* Given instruction 1
Copy the article on people traffickers in Việt Nam word for word, from "Quảng Ninh Province" up to and including "far different picture.".
* Given instruction 2
Answer these questions using the article on people traffickers in Việt Nam:
(a) Which organization carried out the study?
(b) What share of convicted traffickers are illiterate, have not finished high school, or lack a stable job?
(c) Around how much was the average trafficker paid?
* Given instruction 3
Continue the article on people traffickers in Việt Nam from its last sentence.

Report reveals the profile of a people trafficker

August, 19/2021 - 08:42

A report carried out into people trafficking in Việt Nam has shed new light on the criminals responsible.

 

Quảng Ninh Province Police receive a Vietnamese baby from Chinese Police after he was rescued from human traffickers in China in May 2018.  VNA/VNS Photo Nguyễn Hoàng

Paul Kennedy & Vũ Thu Hà

A report carried out into people trafficking in Việt Nam has shed new light on the criminals responsible.

Although many people perceive people traffickers to be ‘fat cat’ gangsters living luxurious lifestyles, driving fast cars, and enjoying the trappings of their ill-gotten gains, the study by Blue Dragon Children’s Foundation paints a far different picture.

They have found the average people trafficker is from a similar economically-challenged background as the people they are trafficking.

Many are ill-educated and in desperate need so turn to trafficking in a last-ditch attempt to make money.

And although if caught they face the prospect of heavy punishments with the highest sentence being the death penalty, the report found in many cases, smugglers receive just $1,500 payment for trafficking an individual.

“Many of those convicted traffickers are uneducated,” said Lê Thị Hồng Lương of Blue Dragon, co-author of the report.

“More than 90 per cent are illiterate, have not finished high school, or do not have a stable job. A lot of people are unemployed, living in villages, which means they have the same background as the victims.

“This means that both victims and traffickers are vulnerable to human trafficking, but they choose different paths.”

Watch our video on human trafficking situation in Việt Nam

Blue Dragon Children’s Foundation finds children and young people in crisis situations such as slavery, homelessness, and extreme poverty.

As well as rescuing the youngsters, they also work with them long-term to overcome their trauma and try and lead a better life.

Blue Dragon’s Caitlin Wyndham, who also wrote the report, added: “The traffickers are really just as desperate as their victims.

“They generally have poor educational background and maybe don’t really understand that selling someone else is illegal.

“They may think they are helping someone to find a legitimate job in China, and the average amount that a trafficker was paid is around US$1,500.”

In many cases, the report found that the traffickers were from the same villages as the people they were trafficking.

And in some instances, they not only knew their victims but were related to them.

* Source excerpt

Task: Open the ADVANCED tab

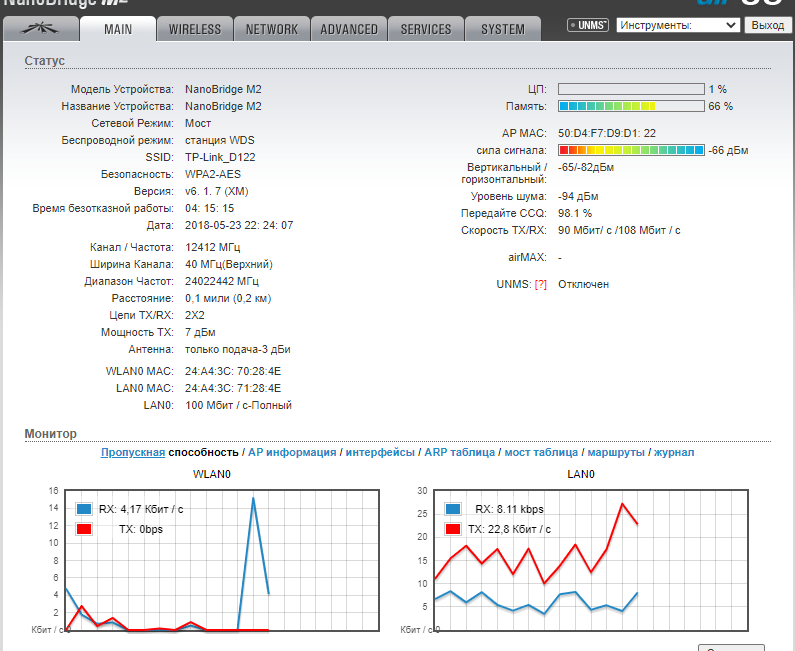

* Task answer 1
Quảng Ninh Province Police receive a Vietnamese baby from Chinese Police after he was rescued from human traffickers in China in May 2018.  VNA/VNS Photo Nguyễn Hoàng

Paul Kennedy & Vũ Thu Hà

A report carried out into people trafficking in Việt Nam has shed new light on the criminals responsible.

Although many people perceive people traffickers to be ‘fat cat’ gangsters living luxurious lifestyles, driving fast cars, and enjoying the trappings of their ill-gotten gains, the study by Blue Dragon Children’s Foundation paints a far different picture.

* Task answer 2
(a) Blue Dragon Children's Foundation
(b) More than 90 per cent
(c) Around US$1,500

* Task answer 3
The study found that 33.67 per cent of traffickers met their victims using their smartphones or through social media. The same percentage of victims were enticed with false promises of a better life by either a friend, classmate, neighbour or even their boyfriends.

Twenty per cent of traffickers were from the same location as their victims, and a little over 5 per cent were trafficked by their own family members.

Lương said: “There have been many misunderstandings about human trafficking. In Việt Nam, it is very common for parents to tell their children not to follow strangers or accept things from strangers because they will be drugged, kidnapped, and taken to China. So is this correct? Through this report, we see that this is absolutely not the case.

“There have been no recorded cases of victims being drugged. In most cases, traffickers and victims know each other, either living in the same village, commune or hamlet, or even are friends and lovers.”

The study discovered that the majority of victims (71 per cent) were forced into marriage or domestic servitude while others were made to work in the sex industry (24 per cent).

Caitlin added: “It is really clear that improving economic opportunities and access to services will target both sides of the trafficking equation.

“It will help victims be less vulnerable and not have to leave their homes for work. It will also mean if traffickers have other economic opportunities maybe they won’t sell their neighbours.”

The report found that a very high number of ethnic minority girls were targeted by traffickers, with many lulled into a false sense of security believing they were starting a relationship with an ‘online boyfriend’. 

To combat this, the study suggested the greater need not only for online safety, but also for education to prevent early marriage among this demographic.

It also concluded the importance of teaching correct skills so people can critically examine potential job offers and online relationships to reduce the risk of exploitation.

“We know a lot about victims, but we don’t know so much about the traffickers,” Caitlin said.

“In order to effectively prevent trafficking, we knew we needed to know more about the traffickers and the trafficking crime so we could do better prevention efforts.  

“This report is really valuable for us because it means we can really target our prevention activities. The best way to stop trafficking is to prevent it from happening in the first place.

“We would love to be in a position where we don’t have to rescue any victims at all, because there are no victims.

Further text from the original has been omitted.